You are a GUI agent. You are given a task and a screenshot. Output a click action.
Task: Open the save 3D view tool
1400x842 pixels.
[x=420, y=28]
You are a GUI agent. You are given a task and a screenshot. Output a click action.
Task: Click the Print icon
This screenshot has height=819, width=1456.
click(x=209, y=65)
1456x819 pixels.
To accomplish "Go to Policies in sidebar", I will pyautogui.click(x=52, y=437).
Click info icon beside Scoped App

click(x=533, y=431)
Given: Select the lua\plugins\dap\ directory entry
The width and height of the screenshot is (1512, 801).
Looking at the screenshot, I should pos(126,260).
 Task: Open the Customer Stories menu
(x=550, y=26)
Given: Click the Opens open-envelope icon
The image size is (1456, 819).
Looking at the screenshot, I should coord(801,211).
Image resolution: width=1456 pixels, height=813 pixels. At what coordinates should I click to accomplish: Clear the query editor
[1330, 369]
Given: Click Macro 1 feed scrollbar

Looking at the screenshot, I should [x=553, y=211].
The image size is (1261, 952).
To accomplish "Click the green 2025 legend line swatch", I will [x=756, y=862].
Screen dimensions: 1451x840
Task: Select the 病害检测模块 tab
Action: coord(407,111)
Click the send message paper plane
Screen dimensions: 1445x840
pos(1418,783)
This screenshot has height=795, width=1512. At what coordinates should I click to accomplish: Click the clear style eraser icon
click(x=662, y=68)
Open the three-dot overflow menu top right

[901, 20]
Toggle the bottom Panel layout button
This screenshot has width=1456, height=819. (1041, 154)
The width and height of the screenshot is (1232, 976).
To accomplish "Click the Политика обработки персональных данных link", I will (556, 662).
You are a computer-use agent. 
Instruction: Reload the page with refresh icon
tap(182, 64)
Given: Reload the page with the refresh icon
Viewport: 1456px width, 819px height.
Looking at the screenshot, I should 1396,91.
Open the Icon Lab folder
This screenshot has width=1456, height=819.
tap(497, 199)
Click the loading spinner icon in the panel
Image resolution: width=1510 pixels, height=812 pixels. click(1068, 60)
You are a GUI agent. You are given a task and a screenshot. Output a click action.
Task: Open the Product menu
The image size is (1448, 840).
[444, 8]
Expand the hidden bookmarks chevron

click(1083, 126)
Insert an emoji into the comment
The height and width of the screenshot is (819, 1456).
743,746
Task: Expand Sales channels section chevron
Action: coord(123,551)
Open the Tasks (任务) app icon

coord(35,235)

===

The entire listing should be repeated with no line missing and no word altered.

You are a GUI agent. You are given a task and a screenshot. Output a click action.
Task: Open the save 3D view tool
1400x842 pixels.
[x=420, y=28]
You are a GUI agent. You are given a task and a screenshot. Output a click action.
Task: Click the Print icon
This screenshot has height=819, width=1456.
click(x=209, y=65)
1456x819 pixels.
To accomplish "Go to Policies in sidebar", I will pyautogui.click(x=52, y=437).
Click info icon beside Scoped App

click(x=533, y=431)
Given: Select the lua\plugins\dap\ directory entry
The width and height of the screenshot is (1512, 801).
Looking at the screenshot, I should pos(126,260).
 Task: Open the Customer Stories menu
(x=550, y=26)
Given: Click the Opens open-envelope icon
The image size is (1456, 819).
Looking at the screenshot, I should coord(801,211).
Image resolution: width=1456 pixels, height=813 pixels. At what coordinates should I click to accomplish: Clear the query editor
[1330, 369]
Given: Click Macro 1 feed scrollbar

Looking at the screenshot, I should [x=553, y=211].
The image size is (1261, 952).
To accomplish "Click the green 2025 legend line swatch", I will [x=756, y=862].
Screen dimensions: 1451x840
Task: Select the 病害检测模块 tab
Action: coord(407,111)
Click the send message paper plane
Screen dimensions: 1445x840
pos(1418,783)
This screenshot has height=795, width=1512. At what coordinates should I click to accomplish: Click the clear style eraser icon
click(x=662, y=68)
Open the three-dot overflow menu top right

[901, 20]
Toggle the bottom Panel layout button
This screenshot has width=1456, height=819. (1041, 154)
The width and height of the screenshot is (1232, 976).
To accomplish "Click the Политика обработки персональных данных link", I will (556, 662).
You are a computer-use agent. 
Instruction: Reload the page with refresh icon
tap(182, 64)
Given: Reload the page with the refresh icon
Viewport: 1456px width, 819px height.
Looking at the screenshot, I should 1396,91.
Open the Icon Lab folder
This screenshot has width=1456, height=819.
tap(497, 199)
Click the loading spinner icon in the panel
Image resolution: width=1510 pixels, height=812 pixels. click(1068, 60)
You are a GUI agent. You are given a task and a screenshot. Output a click action.
Task: Open the Product menu
The image size is (1448, 840).
[444, 8]
Expand the hidden bookmarks chevron

click(1083, 126)
Insert an emoji into the comment
The height and width of the screenshot is (819, 1456).
743,746
Task: Expand Sales channels section chevron
Action: coord(123,551)
Open the Tasks (任务) app icon

coord(35,235)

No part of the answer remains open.